### AVAILABLE RECORDS

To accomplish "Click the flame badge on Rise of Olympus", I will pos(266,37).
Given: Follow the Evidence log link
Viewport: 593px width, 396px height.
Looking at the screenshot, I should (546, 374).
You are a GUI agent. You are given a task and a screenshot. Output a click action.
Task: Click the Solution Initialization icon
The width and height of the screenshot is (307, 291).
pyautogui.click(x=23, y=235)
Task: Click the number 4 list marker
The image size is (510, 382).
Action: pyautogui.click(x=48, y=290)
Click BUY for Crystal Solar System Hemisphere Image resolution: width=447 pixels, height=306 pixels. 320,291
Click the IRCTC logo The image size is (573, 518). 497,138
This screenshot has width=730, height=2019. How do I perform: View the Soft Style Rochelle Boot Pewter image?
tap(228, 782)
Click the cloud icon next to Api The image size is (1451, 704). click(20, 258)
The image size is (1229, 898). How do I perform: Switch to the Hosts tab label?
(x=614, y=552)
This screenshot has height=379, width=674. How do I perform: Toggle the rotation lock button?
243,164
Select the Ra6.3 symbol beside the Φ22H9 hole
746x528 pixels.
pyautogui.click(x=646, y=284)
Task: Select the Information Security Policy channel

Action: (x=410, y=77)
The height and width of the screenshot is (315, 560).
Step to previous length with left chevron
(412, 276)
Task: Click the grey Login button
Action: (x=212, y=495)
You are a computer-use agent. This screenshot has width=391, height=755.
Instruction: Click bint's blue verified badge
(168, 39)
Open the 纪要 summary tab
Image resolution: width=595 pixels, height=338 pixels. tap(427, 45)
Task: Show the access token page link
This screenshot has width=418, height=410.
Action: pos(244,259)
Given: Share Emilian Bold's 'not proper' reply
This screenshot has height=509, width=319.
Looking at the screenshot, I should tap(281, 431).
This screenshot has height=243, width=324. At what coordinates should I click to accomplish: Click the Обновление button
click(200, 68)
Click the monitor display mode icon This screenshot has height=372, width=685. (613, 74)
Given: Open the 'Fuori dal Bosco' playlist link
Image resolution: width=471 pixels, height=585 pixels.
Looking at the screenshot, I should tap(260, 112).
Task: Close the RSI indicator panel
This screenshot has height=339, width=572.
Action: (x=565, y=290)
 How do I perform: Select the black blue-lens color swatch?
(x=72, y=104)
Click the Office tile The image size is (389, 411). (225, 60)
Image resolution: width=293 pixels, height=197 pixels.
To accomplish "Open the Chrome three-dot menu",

######

EXERCISE BRIEF: Show the lines from the data above that contain the string "agent".

SOLVED PROBLEM:
You are a GUI agent. You are given a task and a screenshot. Output a click action.
You are a computer-use agent. This screenshot has width=391, height=755.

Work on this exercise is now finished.